13 The second unsuccessful ground was that there was non-compliance with a basic and essential requirement prescribed in the Act for there to be a valid determination, in that the payment claim did not sufficiently specify the construction work in respect of which it was made. In the light of previous authority that such a defect did not nullify a payment claim, and given that on the face of the payment claim the "period" to which it referred was plain, and Mr Dixon's concession that he understood precisely what was being claimed, this ground was hopeless and unmeritorious.
14 The third unsuccessful ground was that there was non-compliance with a basic and essential requirement prescribed in the Act for there to be a valid determination, and/or a denial of natural justice, in that the adjudication application was not validly served on Finmore, insofar as Finmore's receiver was not served. Counsel was unable to refer to any authority to support this proposition. And Finmore's sole director and directing mind, Mr Dixon, conceded that he had actual notice of the application. The ground was entirely unmeritorious.
15 The fourth ground which failed was that there was non-compliance with a basic and essential requirement prescribed in the Act for there to be a valid determination, in that the adjudicator did not have regard to certain of the submissions contained in the adjudication response. The submissions to which the adjudicator did not have regard were plainly outside the ambit of the relevant payment schedule. The only basis on which it was suggested that the issues had been raised in the relevant payment schedule was that the payment schedule was said to have incorporated reasons that had previously been advanced for withholding payment, in a response to an earlier adjudication application. I do not think that proposition was seriously arguable.
16 Finally, the plaintiffs submitted that the court should as a matter of discretion restrain Soliman from prosecuting its adjudication claim, pending resolution of proceedings in the Technology and Construction List. I concluded that there was no basis for restraining further prosecution of the adjudication application. The case was far removed from the authority in which such relief had been contemplated. This, too, was not seriously arguable.
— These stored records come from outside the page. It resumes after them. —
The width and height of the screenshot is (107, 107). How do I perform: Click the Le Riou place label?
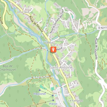tap(50, 43)
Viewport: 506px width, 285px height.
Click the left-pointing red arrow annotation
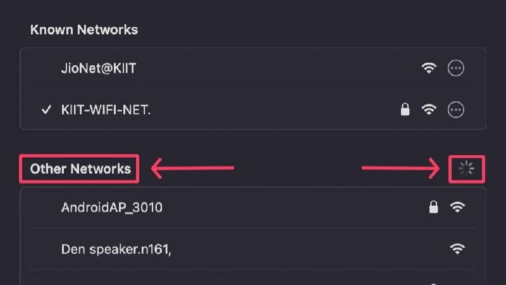pyautogui.click(x=192, y=168)
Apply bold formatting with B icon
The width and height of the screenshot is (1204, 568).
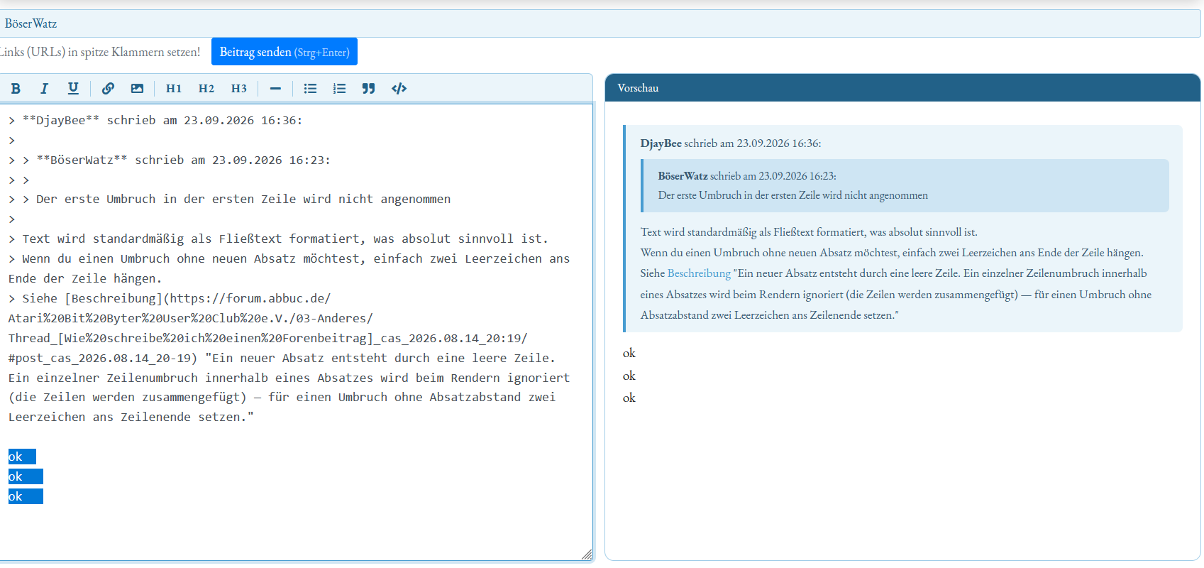(x=16, y=89)
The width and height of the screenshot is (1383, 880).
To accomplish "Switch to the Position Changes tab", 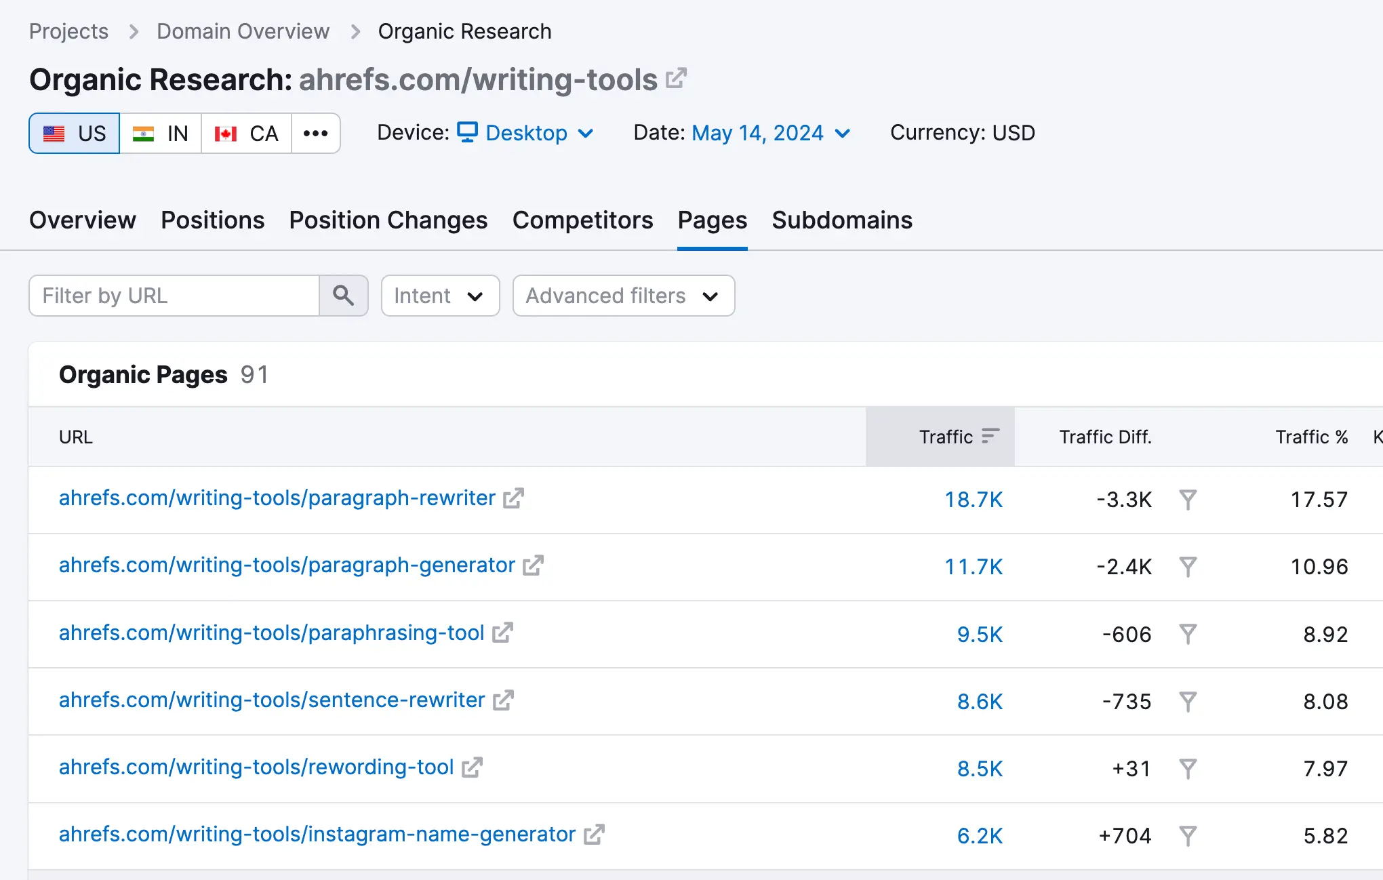I will (x=388, y=220).
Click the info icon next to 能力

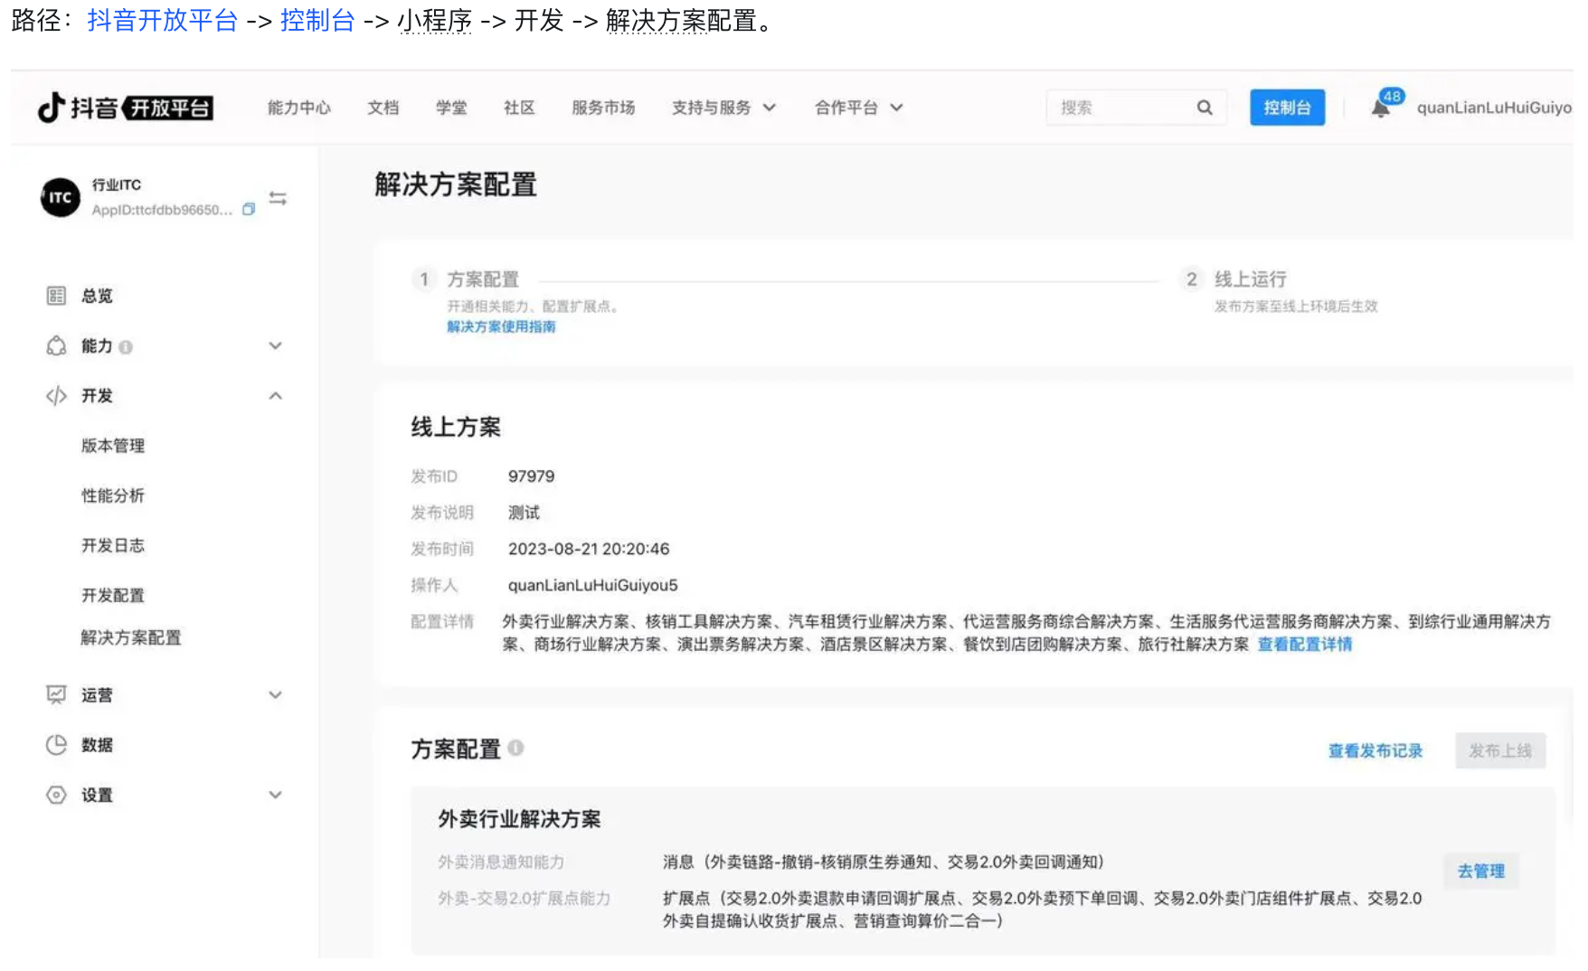pos(126,347)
17 In short, the grounds that the plaintiffs advanced unsuccessfully were not grounds on which they had reasonable prospects of success. On the ground on which the plaintiffs did succeed, their written submissions at the hearing occupied two paragraphs of thirty-eight, or half a page of six-and-a-half pages. The authority on which the plaintiffs succeeded was not cited in those submissions, nor otherwise, by the plaintiff. Soliman was put to the costs of defending five grounds that were hopeless. The plaintiffs incurred little costs in respect of the one ground on which they ultimately succeeded. In my view it would be unjust for Soliman, in those circumstances, to have to pay any part of the plaintiffs' costs.
18 For those reasons, upon assumption that time to make the application were extended and that leave to proceed were granted, I would decline to vary Order 4 made on 31 January 2006, and dismiss the application contained in the plaintiff's written submissions dated 17 January 2006. In the light of the current status of Soliman, however, the more convenient procedural course is that I simply decline to extend time for making that application, on the grounds that there is no utility in doing so, because Soliman is in administration and even if leave to proceed were granted, the application would fail.
19 Accordingly, I dismiss the plaintiff's application for an extension of time within which to make the application referred to in Order 5 of 31 January 2006.